Artificial Neural Networks have spurred remarkable recent progress in image classification and speech recognition. But even though these are very useful tools based on well-known mathematical methods, we actually understand surprisingly little of why certain models work and others don’t. So let’s take a look at some simple techniques for peeking inside these networks.
We train an artificial neural network by showing it millions of training examples and gradually adjusting the network parameters until it gives the classifications we want. The network typically consists of 10-30 stacked layers of artificial neurons. Each image is fed into the input layer, which then talks to the next layer, until eventually the “output” layer is reached. The network’s “answer” comes from this final output layer.
One of the challenges of neural networks is understanding what exactly goes on at each layer. We know that after training, each layer progressively extracts higher and higher-level features of the image, until the final layer essentially makes a decision on what the image shows. For example, the first layer maybe looks for edges or corners. Intermediate layers interpret the basic features to look for overall shapes or components, like a door or a leaf. The final few layers assemble those into complete interpretations—these neurons activate in response to very complex things such as entire buildings or trees.

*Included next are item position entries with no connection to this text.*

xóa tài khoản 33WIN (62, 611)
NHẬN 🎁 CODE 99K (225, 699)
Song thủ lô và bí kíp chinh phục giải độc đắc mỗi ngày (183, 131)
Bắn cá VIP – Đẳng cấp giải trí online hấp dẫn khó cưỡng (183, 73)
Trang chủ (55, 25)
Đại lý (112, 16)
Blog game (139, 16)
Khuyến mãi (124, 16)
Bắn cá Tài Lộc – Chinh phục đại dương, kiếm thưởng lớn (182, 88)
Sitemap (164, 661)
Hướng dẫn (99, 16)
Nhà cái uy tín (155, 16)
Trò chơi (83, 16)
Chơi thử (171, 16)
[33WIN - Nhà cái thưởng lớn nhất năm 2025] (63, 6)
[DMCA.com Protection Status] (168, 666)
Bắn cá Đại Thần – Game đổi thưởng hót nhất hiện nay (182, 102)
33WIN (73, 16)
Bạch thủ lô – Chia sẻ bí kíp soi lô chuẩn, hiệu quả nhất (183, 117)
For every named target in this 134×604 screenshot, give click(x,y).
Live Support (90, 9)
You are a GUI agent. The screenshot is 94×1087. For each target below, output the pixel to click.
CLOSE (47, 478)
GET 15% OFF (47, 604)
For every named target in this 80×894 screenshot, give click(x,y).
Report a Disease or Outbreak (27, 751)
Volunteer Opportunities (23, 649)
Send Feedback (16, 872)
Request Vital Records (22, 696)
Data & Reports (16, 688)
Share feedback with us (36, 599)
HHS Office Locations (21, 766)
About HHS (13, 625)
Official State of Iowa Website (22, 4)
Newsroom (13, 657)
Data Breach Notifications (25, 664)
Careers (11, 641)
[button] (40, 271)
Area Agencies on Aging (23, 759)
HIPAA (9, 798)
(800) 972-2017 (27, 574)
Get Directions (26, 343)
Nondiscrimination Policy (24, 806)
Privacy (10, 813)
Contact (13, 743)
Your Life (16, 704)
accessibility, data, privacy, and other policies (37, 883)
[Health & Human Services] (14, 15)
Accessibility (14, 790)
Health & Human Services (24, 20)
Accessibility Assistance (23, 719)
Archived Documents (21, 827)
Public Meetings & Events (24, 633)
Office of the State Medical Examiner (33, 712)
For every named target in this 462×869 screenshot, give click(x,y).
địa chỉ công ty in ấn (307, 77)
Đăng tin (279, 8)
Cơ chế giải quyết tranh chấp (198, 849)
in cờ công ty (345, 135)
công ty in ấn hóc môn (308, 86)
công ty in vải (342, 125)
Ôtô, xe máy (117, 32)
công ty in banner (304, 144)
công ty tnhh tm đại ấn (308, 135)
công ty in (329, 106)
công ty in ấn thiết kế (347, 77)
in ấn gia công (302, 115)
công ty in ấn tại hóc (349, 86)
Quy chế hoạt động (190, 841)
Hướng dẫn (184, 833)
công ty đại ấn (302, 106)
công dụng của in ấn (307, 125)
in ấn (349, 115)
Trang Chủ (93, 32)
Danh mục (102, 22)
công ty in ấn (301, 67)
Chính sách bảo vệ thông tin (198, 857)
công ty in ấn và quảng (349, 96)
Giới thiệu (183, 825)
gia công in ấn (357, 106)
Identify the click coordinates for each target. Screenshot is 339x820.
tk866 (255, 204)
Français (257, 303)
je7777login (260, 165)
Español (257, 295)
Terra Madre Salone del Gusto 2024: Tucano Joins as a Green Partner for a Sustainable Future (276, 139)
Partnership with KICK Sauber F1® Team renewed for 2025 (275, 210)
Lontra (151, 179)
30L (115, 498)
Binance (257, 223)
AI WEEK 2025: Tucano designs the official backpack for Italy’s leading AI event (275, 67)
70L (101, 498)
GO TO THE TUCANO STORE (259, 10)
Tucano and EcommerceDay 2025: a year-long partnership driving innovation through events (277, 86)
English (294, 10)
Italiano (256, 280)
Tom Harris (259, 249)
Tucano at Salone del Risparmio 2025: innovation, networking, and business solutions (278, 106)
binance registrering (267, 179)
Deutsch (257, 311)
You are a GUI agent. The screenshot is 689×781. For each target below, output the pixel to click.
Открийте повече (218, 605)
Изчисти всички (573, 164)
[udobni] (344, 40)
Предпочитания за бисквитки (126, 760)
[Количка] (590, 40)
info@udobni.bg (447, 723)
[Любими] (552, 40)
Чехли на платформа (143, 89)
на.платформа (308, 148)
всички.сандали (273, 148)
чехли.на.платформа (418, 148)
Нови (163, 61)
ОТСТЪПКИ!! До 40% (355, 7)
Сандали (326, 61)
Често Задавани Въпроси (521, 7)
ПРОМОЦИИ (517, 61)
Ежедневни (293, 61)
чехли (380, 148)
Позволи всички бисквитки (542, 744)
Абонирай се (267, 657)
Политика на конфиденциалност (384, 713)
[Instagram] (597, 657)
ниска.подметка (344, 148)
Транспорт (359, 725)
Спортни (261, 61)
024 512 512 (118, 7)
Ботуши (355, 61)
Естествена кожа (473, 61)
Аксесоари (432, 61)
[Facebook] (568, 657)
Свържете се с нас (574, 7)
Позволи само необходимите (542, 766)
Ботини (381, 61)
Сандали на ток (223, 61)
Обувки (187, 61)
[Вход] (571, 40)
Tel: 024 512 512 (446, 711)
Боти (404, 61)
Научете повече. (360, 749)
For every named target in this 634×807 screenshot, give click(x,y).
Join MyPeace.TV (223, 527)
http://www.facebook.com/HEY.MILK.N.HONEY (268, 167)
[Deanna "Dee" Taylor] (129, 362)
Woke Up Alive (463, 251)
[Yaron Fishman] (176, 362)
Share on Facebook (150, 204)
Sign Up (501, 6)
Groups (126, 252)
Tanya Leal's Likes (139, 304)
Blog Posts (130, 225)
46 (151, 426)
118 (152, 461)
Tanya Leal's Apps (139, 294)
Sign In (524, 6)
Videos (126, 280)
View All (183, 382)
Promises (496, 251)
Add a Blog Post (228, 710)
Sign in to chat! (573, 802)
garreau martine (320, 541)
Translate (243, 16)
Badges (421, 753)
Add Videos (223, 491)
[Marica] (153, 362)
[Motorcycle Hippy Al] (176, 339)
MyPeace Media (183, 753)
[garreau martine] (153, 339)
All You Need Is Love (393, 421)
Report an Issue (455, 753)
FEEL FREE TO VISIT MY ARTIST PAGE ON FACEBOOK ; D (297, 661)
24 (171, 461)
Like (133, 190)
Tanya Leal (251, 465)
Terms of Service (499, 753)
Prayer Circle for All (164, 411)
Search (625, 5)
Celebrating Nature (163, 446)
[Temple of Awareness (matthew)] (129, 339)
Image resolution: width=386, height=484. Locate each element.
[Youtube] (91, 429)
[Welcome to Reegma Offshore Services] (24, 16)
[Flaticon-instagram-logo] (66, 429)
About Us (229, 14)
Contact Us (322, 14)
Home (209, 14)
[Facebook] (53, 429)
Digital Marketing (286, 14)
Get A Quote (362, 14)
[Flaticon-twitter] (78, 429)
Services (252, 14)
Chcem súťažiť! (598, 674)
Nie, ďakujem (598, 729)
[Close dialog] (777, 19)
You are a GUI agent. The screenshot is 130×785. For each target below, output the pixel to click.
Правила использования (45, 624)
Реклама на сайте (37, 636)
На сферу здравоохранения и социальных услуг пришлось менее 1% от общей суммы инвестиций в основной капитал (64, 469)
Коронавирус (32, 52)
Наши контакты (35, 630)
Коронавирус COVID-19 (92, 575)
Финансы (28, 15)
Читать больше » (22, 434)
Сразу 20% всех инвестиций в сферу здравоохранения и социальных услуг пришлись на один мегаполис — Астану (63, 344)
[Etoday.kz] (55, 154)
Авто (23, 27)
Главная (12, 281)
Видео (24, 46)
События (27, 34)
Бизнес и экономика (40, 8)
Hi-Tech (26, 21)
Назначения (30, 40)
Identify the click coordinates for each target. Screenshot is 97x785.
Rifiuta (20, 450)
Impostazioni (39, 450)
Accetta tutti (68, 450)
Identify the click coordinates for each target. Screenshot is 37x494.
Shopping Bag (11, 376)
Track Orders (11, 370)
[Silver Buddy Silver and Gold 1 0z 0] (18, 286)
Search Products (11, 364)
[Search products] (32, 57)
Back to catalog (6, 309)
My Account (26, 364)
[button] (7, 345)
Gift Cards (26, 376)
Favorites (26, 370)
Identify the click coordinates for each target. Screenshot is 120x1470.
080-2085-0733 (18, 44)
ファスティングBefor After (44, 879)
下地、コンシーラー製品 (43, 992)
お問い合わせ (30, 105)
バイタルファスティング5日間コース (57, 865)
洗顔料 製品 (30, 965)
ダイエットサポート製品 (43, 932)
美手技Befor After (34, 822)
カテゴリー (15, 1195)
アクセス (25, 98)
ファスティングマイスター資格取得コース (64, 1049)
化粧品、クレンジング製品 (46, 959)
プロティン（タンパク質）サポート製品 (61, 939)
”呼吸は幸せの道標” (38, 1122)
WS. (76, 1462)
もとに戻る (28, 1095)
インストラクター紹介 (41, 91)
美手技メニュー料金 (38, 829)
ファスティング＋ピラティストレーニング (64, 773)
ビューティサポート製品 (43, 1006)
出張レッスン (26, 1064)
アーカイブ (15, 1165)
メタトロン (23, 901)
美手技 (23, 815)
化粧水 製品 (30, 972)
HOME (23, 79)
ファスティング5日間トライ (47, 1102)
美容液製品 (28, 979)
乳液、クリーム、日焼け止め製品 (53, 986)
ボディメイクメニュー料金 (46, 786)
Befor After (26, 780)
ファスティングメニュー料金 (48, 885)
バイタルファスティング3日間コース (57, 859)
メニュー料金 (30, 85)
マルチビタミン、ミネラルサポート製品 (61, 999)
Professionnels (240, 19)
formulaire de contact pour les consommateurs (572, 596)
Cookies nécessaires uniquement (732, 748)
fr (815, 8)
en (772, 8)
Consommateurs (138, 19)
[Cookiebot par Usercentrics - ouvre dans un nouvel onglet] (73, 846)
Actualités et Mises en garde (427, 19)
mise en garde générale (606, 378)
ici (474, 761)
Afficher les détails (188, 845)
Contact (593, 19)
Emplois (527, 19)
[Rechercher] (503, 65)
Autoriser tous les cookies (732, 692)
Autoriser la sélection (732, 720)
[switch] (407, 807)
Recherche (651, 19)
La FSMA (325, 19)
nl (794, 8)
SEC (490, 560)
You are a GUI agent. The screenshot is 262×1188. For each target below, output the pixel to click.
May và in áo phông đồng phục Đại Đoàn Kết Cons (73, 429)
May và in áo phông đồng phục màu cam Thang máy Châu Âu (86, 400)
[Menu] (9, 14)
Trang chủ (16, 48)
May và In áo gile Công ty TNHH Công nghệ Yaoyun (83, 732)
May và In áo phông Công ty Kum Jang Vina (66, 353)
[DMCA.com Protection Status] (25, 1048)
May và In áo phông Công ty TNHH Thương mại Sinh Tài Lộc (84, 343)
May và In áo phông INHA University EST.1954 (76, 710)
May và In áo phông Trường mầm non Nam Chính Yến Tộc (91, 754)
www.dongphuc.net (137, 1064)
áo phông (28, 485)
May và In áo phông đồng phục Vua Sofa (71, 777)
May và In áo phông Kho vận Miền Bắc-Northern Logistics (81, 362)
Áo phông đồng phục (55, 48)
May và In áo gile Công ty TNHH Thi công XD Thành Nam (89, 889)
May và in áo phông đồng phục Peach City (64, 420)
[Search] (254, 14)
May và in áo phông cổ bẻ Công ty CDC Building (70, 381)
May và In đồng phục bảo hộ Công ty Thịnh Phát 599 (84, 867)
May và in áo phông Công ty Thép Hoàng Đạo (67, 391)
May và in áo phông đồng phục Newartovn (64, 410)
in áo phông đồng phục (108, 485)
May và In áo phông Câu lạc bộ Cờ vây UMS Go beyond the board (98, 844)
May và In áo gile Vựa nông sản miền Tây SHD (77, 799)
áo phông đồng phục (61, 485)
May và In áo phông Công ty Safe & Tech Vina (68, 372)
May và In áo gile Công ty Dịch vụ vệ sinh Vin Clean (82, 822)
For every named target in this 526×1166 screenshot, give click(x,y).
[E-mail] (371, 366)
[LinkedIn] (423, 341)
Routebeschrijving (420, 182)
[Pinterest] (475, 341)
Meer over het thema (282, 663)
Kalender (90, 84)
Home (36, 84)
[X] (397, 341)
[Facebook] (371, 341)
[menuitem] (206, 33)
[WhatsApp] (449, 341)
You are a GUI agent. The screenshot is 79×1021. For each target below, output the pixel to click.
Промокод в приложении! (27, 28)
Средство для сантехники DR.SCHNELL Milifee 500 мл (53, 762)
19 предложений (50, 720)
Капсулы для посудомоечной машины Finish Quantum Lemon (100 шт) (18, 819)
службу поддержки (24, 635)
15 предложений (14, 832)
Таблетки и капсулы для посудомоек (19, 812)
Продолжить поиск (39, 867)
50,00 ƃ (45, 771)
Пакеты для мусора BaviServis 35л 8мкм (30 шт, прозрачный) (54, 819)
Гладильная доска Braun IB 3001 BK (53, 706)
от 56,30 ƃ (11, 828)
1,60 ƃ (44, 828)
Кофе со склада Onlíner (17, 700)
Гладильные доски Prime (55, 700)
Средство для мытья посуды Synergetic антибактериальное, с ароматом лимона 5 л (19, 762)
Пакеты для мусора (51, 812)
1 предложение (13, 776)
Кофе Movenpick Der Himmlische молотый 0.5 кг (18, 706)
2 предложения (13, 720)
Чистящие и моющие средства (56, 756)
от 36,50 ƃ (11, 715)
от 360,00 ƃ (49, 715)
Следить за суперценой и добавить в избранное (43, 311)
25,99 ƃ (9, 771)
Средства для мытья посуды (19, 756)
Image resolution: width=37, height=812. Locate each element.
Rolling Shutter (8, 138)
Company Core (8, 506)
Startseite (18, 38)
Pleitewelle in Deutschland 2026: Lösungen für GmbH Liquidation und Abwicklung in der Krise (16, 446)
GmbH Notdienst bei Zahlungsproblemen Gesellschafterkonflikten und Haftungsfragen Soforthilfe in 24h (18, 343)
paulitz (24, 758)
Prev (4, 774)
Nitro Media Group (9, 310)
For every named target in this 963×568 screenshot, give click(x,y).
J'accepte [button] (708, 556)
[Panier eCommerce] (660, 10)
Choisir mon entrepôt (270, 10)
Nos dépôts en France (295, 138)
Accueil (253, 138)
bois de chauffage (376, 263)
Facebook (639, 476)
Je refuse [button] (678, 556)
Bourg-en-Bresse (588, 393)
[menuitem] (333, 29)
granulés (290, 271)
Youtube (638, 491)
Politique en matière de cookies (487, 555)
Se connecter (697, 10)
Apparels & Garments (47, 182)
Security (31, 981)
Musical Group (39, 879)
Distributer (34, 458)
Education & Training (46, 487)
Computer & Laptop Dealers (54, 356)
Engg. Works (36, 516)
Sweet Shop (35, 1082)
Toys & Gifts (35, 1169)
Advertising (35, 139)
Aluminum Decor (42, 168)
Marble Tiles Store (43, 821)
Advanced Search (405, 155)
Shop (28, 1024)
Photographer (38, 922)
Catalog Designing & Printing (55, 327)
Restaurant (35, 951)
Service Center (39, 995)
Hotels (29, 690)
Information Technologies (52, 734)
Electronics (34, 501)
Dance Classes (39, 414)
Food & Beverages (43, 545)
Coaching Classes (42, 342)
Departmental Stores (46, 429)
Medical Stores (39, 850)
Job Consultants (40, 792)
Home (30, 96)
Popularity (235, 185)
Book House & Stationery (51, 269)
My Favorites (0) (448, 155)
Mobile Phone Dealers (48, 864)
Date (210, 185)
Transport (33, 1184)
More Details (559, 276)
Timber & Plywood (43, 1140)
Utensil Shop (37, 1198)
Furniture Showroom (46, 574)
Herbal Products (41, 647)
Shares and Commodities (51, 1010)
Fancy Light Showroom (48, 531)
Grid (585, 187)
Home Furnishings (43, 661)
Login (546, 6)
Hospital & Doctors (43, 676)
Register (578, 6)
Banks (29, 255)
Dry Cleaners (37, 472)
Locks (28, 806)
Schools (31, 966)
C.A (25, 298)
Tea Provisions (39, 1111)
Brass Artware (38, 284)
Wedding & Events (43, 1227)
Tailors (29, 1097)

One way to visualize what goes on is to turn the network upside down and ask it to enhance an input image in such a way as to elicit a particular interpretation. Say you want to know what sort of image would result in “Banana.” Start with an image full of random noise, then gradually tweak the image towards what the neural net considers a banana (see related work in , , , ). By itself, that doesn’t work very well, but it does if we impose a prior constraint that the image should have similar statistics to natural images, such as neighboring pixels needing to be correlated.